Task requirements:
Read the article on Khadijah below and decide whether each statement agrees with it: (a) Khadijah took charge of the family business after her father died; (b) Muhammad was 30 years old when he accepted the job as her agent; (c) all six of the children Khadijah and Muhammad had together lived to adulthood. Answer yes or no for each and quote the article's words that settle it.

Document text:
Khadijah – First Woman of Islam

Article Credit: From The Unitarian Universalist Association’s Tapestry of Faith curriculum, Building Bridges (Read article at source HERE)

Remarkable women have done remarkable things in every part of the world in every time in history. Most of their accomplishments were not recorded in history books. While just as brilliant, creative, and courageous as men, women in many societies have been valued less, and often their contributions discounted, not recorded at all, or attributed to men. Notable exceptions were women so extraordinary their worth could not be ignored or minimized. One such woman, revered by billions, is Khadijah bint Khuwaylid (Khadijah, daughter of Khuwaylid), born in Mekka in 555 CE.

Khadijah was born to a life of privilege. Her family was important in Mecca and quite wealthy; she could have lived a life of ease all her days. Khadijah, however, was an intelligent and industrious young woman who enjoyed business and became very skilled. When her father died, the young woman took charge of the family business, which thrived and grew under her direction. Compassionate as well as hard-working, Khadijah gave a great deal of money to help others –assisting the poor, sick, disabled, widows, orphans, and giving poor couples money to marry.

Twice Khadijah married, and when each of her husbands died, she overcame her grief and continued to rear her small children and run her successful caravan business by herself. Khadijah had many employees, including the important position of her agent, who traveled with her caravans, negotiated deals in other cities, and took charge of the large amounts of money involved in the trading business.

When Khadijah was 40 years old, she was widely known in Arabia as a powerful, smart, independent woman, and many men wanted to work for her. However, when she needed to hire an agent, she did not hire any of the men who eagerly sought the job. Instead, she selected a hard-working young man named Muhammad who had the reputation of being honest and diligent. Muhammad was only 25 years old when he accepted the job, but he proved to be an excellent employee and a courteous and ethical man. Within a fairly short time Khadijah concluded he would be a suitable partner in life, as well, and so she, Khadijah, proposed marriage to Muhammad.

The difference in their ages was 15 years, but there was never a question of their complete devotion to each other. Muhammad continued to work for Khadijah’s caravan business, and they had six children together, although only one of the children, a girl named Fatimah, lived to adulthood. Khadijah and Muhammad lived happily in this busy, productive way for 15 years, but when Muhammad was 40 their lives took a radical turn.

Khadijah encouraged Muhammad to leave the business and preach full time. She financially supported him so he could preach with all his heart and energy; she sustained him in this way for the rest of her life. When necessary, she supported his followers, too.

Given information:

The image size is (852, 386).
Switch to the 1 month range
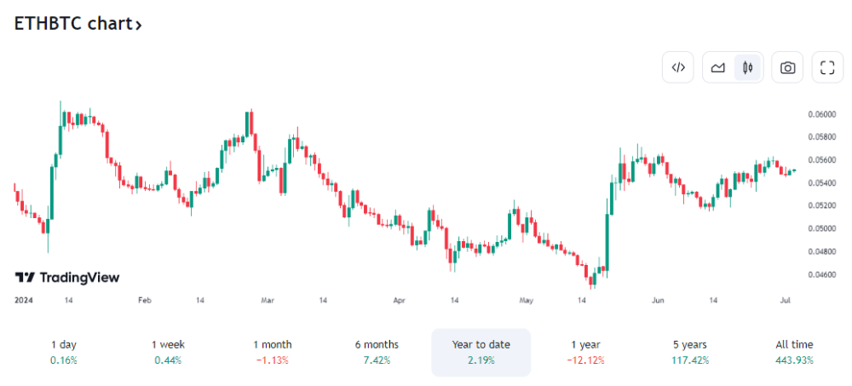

Expected answer:
(a) Yes: "When her father died, the young woman took charge of the family business"
(b) No: "Muhammad was only 25 years old when he accepted the job"
(c) No: "only one of the children, a girl named Fatimah, lived to adulthood"